**Extracted entries:**
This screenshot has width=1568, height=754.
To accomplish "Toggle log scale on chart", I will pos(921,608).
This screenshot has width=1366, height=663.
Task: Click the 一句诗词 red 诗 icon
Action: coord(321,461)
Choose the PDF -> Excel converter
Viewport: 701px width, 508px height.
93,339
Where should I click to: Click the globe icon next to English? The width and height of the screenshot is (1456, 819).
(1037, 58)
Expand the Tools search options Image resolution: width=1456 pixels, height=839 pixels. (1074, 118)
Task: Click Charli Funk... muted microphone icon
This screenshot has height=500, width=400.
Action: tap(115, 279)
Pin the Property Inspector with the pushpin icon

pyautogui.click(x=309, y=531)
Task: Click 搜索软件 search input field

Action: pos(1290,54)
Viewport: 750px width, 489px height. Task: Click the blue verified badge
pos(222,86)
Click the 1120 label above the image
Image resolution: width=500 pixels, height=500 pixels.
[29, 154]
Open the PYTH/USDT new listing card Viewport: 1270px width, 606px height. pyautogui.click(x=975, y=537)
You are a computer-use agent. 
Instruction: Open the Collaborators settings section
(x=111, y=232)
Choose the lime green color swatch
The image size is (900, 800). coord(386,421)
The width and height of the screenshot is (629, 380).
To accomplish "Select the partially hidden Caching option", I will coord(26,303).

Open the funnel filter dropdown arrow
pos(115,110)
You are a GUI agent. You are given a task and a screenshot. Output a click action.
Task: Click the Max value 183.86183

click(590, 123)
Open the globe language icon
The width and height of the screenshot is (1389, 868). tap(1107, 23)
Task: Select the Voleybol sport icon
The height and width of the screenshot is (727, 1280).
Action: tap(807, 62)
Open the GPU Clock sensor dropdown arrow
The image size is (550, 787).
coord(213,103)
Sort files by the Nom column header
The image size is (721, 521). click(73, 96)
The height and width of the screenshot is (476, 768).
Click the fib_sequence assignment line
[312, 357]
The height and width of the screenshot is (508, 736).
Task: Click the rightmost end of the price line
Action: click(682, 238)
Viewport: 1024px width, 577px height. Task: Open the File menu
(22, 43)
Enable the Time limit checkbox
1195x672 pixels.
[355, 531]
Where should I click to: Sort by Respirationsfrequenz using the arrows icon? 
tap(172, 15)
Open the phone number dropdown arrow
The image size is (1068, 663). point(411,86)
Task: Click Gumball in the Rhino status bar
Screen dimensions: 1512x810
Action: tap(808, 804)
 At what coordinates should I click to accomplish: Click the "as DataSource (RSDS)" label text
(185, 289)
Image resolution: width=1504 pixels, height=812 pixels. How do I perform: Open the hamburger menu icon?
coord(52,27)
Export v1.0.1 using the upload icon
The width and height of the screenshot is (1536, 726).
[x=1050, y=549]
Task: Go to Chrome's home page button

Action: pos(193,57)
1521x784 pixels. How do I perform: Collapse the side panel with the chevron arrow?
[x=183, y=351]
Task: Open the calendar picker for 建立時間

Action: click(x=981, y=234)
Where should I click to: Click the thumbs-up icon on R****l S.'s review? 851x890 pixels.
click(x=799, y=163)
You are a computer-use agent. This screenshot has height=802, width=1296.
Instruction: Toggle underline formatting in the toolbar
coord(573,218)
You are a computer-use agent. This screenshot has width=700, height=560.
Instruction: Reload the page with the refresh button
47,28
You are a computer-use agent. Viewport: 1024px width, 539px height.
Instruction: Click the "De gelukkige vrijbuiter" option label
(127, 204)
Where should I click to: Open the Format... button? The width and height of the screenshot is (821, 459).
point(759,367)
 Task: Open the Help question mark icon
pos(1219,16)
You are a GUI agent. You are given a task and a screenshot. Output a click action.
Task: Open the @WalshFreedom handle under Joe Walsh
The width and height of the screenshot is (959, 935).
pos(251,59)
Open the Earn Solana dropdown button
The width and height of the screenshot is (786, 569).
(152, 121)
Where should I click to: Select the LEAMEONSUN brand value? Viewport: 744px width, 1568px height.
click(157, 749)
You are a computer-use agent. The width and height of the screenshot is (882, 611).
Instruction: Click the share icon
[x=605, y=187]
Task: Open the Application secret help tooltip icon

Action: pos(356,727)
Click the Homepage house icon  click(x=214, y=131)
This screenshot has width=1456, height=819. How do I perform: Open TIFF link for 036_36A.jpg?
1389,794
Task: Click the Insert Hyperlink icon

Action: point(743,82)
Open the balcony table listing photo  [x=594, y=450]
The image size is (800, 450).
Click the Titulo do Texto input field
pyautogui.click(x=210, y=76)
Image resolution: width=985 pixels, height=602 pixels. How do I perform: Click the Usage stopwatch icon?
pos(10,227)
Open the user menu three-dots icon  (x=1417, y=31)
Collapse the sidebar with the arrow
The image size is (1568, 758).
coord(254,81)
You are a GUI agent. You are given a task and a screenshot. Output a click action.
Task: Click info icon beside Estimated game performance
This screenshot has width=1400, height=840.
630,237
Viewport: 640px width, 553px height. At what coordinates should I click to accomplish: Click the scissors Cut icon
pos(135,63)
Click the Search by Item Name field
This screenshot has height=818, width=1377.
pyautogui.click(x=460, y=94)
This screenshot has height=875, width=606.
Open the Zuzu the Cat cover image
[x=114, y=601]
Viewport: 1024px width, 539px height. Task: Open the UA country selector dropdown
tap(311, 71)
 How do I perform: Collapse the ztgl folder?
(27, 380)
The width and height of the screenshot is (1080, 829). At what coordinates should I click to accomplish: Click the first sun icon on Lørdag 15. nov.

**Task instructions:**
Which lines in the rows above contain the word "dropdown"? Select every one of them and copy each line in full.

**Solved problem:**
Open the funnel filter dropdown arrow
Open the GPU Clock sensor dropdown arrow
Open the phone number dropdown arrow
Open the Earn Solana dropdown button
Viewport: 1024px width, 539px height. Task: Open the UA country selector dropdown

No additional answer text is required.